How to price your agency or freelance services for profit
Pricing is the single biggest lever on your profitability — and the one most service businesses get wrong. Undercharging is rarely a one-off mistake; it's usually baked into a rate that was never built on real costs. This calculator works backwards from what your work actually costs you, so the price you quote leaves a margin instead of eroding one.
The formula behind the calculator
It's deliberately simple, and you can reproduce it on a napkin:
- Billable hours = Estimated hours × (1 + Risk buffer %)
- Direct labor = Hourly cost × Billable hours
- Total cost = Direct labor × (1 + Overhead %)
- Price = Total cost ÷ (1 − Target margin %)
Dividing by (1 − margin) rather than multiplying by (1 + margin) is the part most people miss. A 20% markup on cost is not a 20% margin on price — it works out to about 17%. Pricing on margin is how you actually keep the percentage you intend to.
Why overhead is non-negotiable
Your hourly cost only covers the time spent doing billable work. Rent, software subscriptions, equipment, admin, sales, and all the non-billable hours in a week still have to be paid for — out of the same projects. That's overhead. For most agencies and freelancers it lands between 30% and 60% of direct labor. If you price without it, you're quietly funding your own business out of your "profit."
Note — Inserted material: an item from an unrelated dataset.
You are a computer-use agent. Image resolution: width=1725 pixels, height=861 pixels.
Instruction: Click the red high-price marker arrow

Three pricing models to know
- Cost-plus: exactly what this calculator does — add up your costs and apply a target margin. Reliable, easy to defend, and the right floor for any quote.
- Value-based: price against the outcome you create for the client (revenue, time saved, risk removed), not your hours. Usually the most profitable, once you can quantify impact.
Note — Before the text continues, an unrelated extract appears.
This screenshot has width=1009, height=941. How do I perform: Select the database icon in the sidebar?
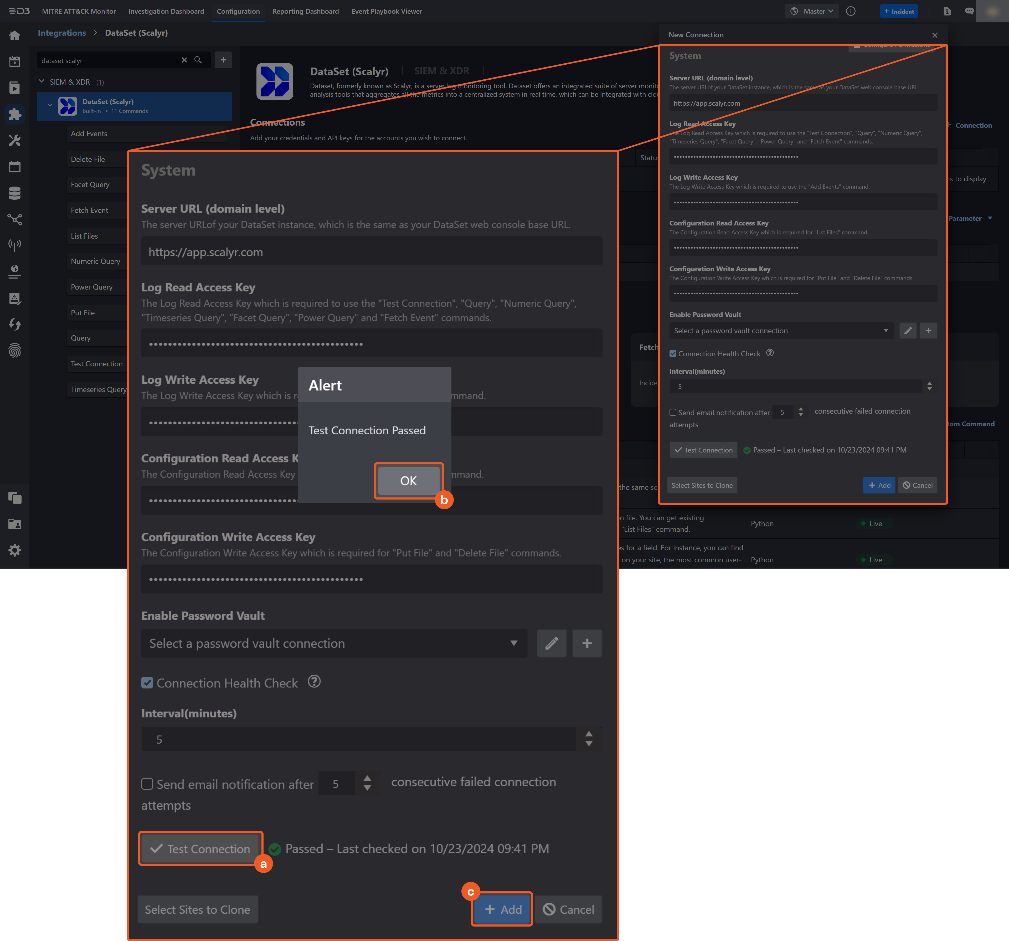pos(15,193)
- Competitive: anchor to the market rate. Useful as a sanity check, dangerous as your only input — it tells you what others charge, not whether you make money at that price.
Use cost-plus as your floor, value-based as your ceiling, and the competitive rate as a reality check in between.
Pricing retainers and recurring work
For a monthly retainer, estimate the hours you'll commit each month and run them through the same formula, then bill that figure on a recurring basis. Add a slightly larger risk buffer — retainer scope drifts more than fixed projects — and review actual hours every quarter so a profitable retainer doesn't silently turn into an unprofitable one.
How to raise your prices without losing clients
Give notice, anchor the increase to value delivered, and offer existing clients a grandfathered window. Lead with results — what you've delivered — rather than your costs. Most clients expect periodic increases; the ones who leave over a fair, well-justified raise were rarely profitable to begin with.
Disclaimer: This calculator gives an estimate to guide your pricing decisions. It doesn't account for taxes, payment processing fees, currency, or your specific contract terms. Treat the output as a well-reasoned starting point, not financial advice.